§ **Data extract**:
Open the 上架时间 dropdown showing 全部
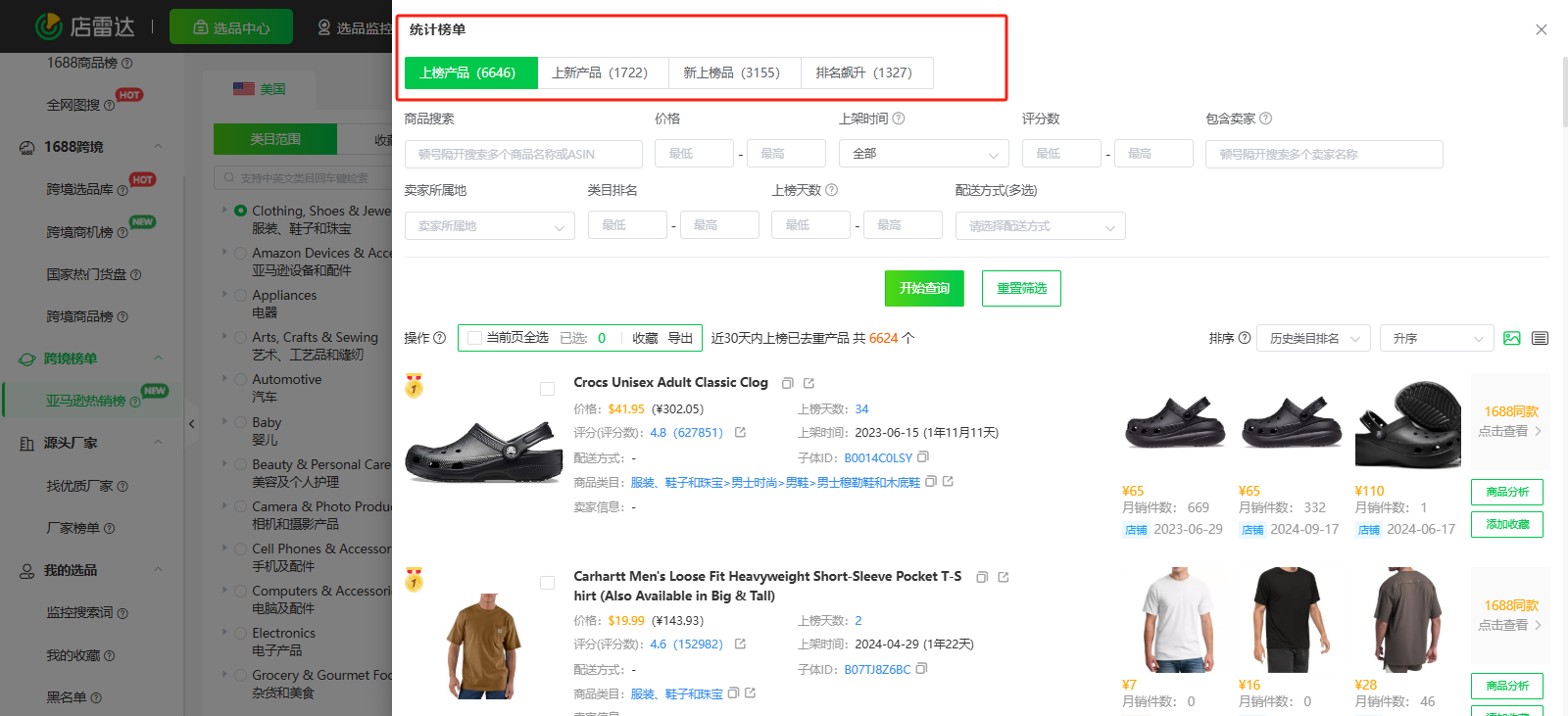The width and height of the screenshot is (1568, 716). point(923,154)
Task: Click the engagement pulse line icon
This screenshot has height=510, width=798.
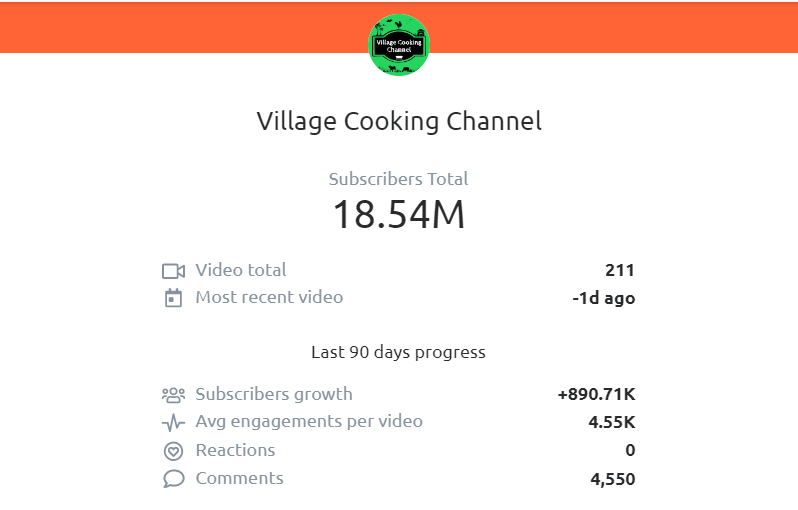Action: [x=173, y=422]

§ **Aim of the task**: The material must be restated verbatim. Its pictures must be omitted.

§ **Response**:
Open the 上架时间 dropdown showing 全部
The width and height of the screenshot is (1568, 716). point(923,154)
Task: Click the engagement pulse line icon
This screenshot has height=510, width=798.
Action: [x=173, y=422]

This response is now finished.